** ASSIGNED TASK **
Every line of the material is to be given again exactly.

** SOURCE MATERIAL **
• • • • •

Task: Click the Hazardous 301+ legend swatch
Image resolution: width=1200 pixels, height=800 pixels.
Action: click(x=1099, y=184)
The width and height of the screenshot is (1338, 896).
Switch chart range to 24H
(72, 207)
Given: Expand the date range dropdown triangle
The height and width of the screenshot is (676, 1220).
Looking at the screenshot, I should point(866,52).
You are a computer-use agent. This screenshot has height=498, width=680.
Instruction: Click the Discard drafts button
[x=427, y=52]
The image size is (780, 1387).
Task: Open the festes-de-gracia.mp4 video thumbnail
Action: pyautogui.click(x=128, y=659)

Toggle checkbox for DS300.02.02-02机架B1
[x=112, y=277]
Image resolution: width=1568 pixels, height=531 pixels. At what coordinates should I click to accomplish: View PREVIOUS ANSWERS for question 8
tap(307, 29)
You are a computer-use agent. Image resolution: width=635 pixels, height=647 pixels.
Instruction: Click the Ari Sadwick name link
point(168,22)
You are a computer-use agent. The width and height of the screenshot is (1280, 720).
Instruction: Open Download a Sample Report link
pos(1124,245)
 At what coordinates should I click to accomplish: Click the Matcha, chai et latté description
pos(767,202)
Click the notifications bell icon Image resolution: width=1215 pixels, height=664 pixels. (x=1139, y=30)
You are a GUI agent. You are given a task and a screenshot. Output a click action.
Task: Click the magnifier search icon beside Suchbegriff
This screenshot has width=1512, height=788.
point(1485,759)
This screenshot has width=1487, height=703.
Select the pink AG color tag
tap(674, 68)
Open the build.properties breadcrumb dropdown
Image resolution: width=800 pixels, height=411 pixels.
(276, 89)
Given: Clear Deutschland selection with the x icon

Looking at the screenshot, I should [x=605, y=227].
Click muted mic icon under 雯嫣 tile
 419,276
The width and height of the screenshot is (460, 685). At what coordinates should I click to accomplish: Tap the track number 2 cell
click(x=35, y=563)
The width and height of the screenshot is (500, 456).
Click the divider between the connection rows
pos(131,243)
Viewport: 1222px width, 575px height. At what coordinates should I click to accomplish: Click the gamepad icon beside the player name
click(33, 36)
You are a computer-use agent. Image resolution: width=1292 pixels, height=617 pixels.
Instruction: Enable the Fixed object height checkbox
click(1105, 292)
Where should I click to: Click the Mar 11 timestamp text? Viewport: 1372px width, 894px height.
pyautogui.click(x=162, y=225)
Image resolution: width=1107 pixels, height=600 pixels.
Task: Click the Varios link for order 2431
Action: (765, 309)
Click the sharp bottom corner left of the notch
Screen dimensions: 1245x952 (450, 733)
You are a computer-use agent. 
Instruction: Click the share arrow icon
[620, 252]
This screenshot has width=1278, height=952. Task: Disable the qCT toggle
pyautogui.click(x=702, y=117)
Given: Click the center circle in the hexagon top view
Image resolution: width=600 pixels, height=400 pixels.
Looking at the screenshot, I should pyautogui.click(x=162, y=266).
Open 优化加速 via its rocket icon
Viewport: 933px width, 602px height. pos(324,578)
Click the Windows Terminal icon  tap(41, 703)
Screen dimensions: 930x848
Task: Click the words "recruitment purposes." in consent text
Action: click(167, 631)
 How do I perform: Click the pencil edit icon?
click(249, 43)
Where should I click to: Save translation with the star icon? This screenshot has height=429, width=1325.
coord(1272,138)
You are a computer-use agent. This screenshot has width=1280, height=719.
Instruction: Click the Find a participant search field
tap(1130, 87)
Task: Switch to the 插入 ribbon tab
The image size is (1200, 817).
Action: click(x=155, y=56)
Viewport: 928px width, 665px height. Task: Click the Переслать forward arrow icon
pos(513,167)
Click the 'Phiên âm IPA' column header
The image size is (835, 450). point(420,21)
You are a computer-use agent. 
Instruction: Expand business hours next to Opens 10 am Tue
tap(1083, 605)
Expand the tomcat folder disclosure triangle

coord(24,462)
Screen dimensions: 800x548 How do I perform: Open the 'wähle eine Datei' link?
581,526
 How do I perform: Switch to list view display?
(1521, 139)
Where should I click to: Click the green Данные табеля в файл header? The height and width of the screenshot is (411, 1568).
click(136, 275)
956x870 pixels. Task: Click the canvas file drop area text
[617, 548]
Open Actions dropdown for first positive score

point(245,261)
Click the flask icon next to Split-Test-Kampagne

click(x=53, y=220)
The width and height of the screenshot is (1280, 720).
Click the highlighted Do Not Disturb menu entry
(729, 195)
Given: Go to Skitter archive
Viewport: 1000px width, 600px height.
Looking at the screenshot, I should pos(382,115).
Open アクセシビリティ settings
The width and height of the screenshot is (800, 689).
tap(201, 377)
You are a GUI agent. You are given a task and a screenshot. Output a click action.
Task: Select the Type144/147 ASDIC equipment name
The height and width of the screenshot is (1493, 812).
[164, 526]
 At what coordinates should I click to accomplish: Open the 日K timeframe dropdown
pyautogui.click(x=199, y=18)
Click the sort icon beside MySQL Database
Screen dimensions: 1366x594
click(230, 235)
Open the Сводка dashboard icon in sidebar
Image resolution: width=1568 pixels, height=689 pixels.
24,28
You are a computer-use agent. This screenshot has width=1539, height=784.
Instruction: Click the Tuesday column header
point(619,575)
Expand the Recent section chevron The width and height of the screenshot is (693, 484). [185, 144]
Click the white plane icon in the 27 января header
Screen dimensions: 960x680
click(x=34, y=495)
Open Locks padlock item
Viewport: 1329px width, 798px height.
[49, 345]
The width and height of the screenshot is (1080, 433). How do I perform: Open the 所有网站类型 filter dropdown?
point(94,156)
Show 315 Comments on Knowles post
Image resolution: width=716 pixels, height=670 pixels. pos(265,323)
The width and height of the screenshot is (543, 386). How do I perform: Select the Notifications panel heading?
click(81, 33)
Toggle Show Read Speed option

• • • • •

** EXERCISE RESULT **
Task: Click the Hazardous 301+ legend swatch
Image resolution: width=1200 pixels, height=800 pixels.
Action: click(x=1099, y=184)
The width and height of the screenshot is (1338, 896).
Switch chart range to 24H
(72, 207)
Given: Expand the date range dropdown triangle
The height and width of the screenshot is (676, 1220).
Looking at the screenshot, I should point(866,52).
You are a computer-use agent. This screenshot has height=498, width=680.
Instruction: Click the Discard drafts button
[x=427, y=52]
The image size is (780, 1387).
Task: Open the festes-de-gracia.mp4 video thumbnail
Action: pyautogui.click(x=128, y=659)

Toggle checkbox for DS300.02.02-02机架B1
[x=112, y=277]
Image resolution: width=1568 pixels, height=531 pixels. At what coordinates should I click to accomplish: View PREVIOUS ANSWERS for question 8
tap(307, 29)
You are a computer-use agent. Image resolution: width=635 pixels, height=647 pixels.
Instruction: Click the Ari Sadwick name link
point(168,22)
You are a computer-use agent. The width and height of the screenshot is (1280, 720).
Instruction: Open Download a Sample Report link
pos(1124,245)
 At what coordinates should I click to accomplish: Click the Matcha, chai et latté description
pos(767,202)
Click the notifications bell icon Image resolution: width=1215 pixels, height=664 pixels. (x=1139, y=30)
You are a GUI agent. You are given a task and a screenshot. Output a click action.
Task: Click the magnifier search icon beside Suchbegriff
This screenshot has width=1512, height=788.
point(1485,759)
This screenshot has width=1487, height=703.
Select the pink AG color tag
tap(674, 68)
Open the build.properties breadcrumb dropdown
Image resolution: width=800 pixels, height=411 pixels.
(276, 89)
Given: Clear Deutschland selection with the x icon

Looking at the screenshot, I should [x=605, y=227].
Click muted mic icon under 雯嫣 tile
 419,276
The width and height of the screenshot is (460, 685). At what coordinates should I click to accomplish: Tap the track number 2 cell
click(x=35, y=563)
The width and height of the screenshot is (500, 456).
Click the divider between the connection rows
pos(131,243)
Viewport: 1222px width, 575px height. At what coordinates should I click to accomplish: Click the gamepad icon beside the player name
click(33, 36)
You are a computer-use agent. Image resolution: width=1292 pixels, height=617 pixels.
Instruction: Enable the Fixed object height checkbox
click(1105, 292)
Where should I click to: Click the Mar 11 timestamp text? Viewport: 1372px width, 894px height.
pyautogui.click(x=162, y=225)
Image resolution: width=1107 pixels, height=600 pixels.
Task: Click the Varios link for order 2431
Action: (765, 309)
Click the sharp bottom corner left of the notch
Screen dimensions: 1245x952 (450, 733)
You are a computer-use agent. 
Instruction: Click the share arrow icon
[620, 252]
This screenshot has width=1278, height=952. Task: Disable the qCT toggle
pyautogui.click(x=702, y=117)
Given: Click the center circle in the hexagon top view
Image resolution: width=600 pixels, height=400 pixels.
Looking at the screenshot, I should pyautogui.click(x=162, y=266).
Open 优化加速 via its rocket icon
Viewport: 933px width, 602px height. pos(324,578)
Click the Windows Terminal icon  tap(41, 703)
Screen dimensions: 930x848
Task: Click the words "recruitment purposes." in consent text
Action: click(167, 631)
 How do I perform: Click the pencil edit icon?
click(249, 43)
Where should I click to: Save translation with the star icon? This screenshot has height=429, width=1325.
coord(1272,138)
You are a computer-use agent. This screenshot has width=1280, height=719.
Instruction: Click the Find a participant search field
tap(1130, 87)
Task: Switch to the 插入 ribbon tab
The image size is (1200, 817).
Action: click(x=155, y=56)
Viewport: 928px width, 665px height. Task: Click the Переслать forward arrow icon
pos(513,167)
Click the 'Phiên âm IPA' column header
The image size is (835, 450). point(420,21)
You are a computer-use agent. 
Instruction: Expand business hours next to Opens 10 am Tue
tap(1083, 605)
Expand the tomcat folder disclosure triangle

coord(24,462)
Screen dimensions: 800x548 How do I perform: Open the 'wähle eine Datei' link?
581,526
 How do I perform: Switch to list view display?
(1521, 139)
Where should I click to: Click the green Данные табеля в файл header? The height and width of the screenshot is (411, 1568).
click(136, 275)
956x870 pixels. Task: Click the canvas file drop area text
[617, 548]
Open Actions dropdown for first positive score

point(245,261)
Click the flask icon next to Split-Test-Kampagne

click(x=53, y=220)
The width and height of the screenshot is (1280, 720).
Click the highlighted Do Not Disturb menu entry
(729, 195)
Given: Go to Skitter archive
Viewport: 1000px width, 600px height.
Looking at the screenshot, I should pos(382,115).
Open アクセシビリティ settings
The width and height of the screenshot is (800, 689).
tap(201, 377)
You are a GUI agent. You are given a task and a screenshot. Output a click action.
Task: Select the Type144/147 ASDIC equipment name
The height and width of the screenshot is (1493, 812).
[164, 526]
 At what coordinates should I click to accomplish: Open the 日K timeframe dropdown
pyautogui.click(x=199, y=18)
Click the sort icon beside MySQL Database
Screen dimensions: 1366x594
click(230, 235)
Open the Сводка dashboard icon in sidebar
Image resolution: width=1568 pixels, height=689 pixels.
24,28
You are a computer-use agent. This screenshot has width=1539, height=784.
Instruction: Click the Tuesday column header
point(619,575)
Expand the Recent section chevron The width and height of the screenshot is (693, 484). [185, 144]
Click the white plane icon in the 27 января header
Screen dimensions: 960x680
click(x=34, y=495)
Open Locks padlock item
Viewport: 1329px width, 798px height.
[49, 345]
The width and height of the screenshot is (1080, 433). How do I perform: Open the 所有网站类型 filter dropdown?
point(94,156)
Show 315 Comments on Knowles post
Image resolution: width=716 pixels, height=670 pixels. pos(265,323)
The width and height of the screenshot is (543, 386). How do I perform: Select the Notifications panel heading?
click(81, 33)
Toggle Show Read Speed option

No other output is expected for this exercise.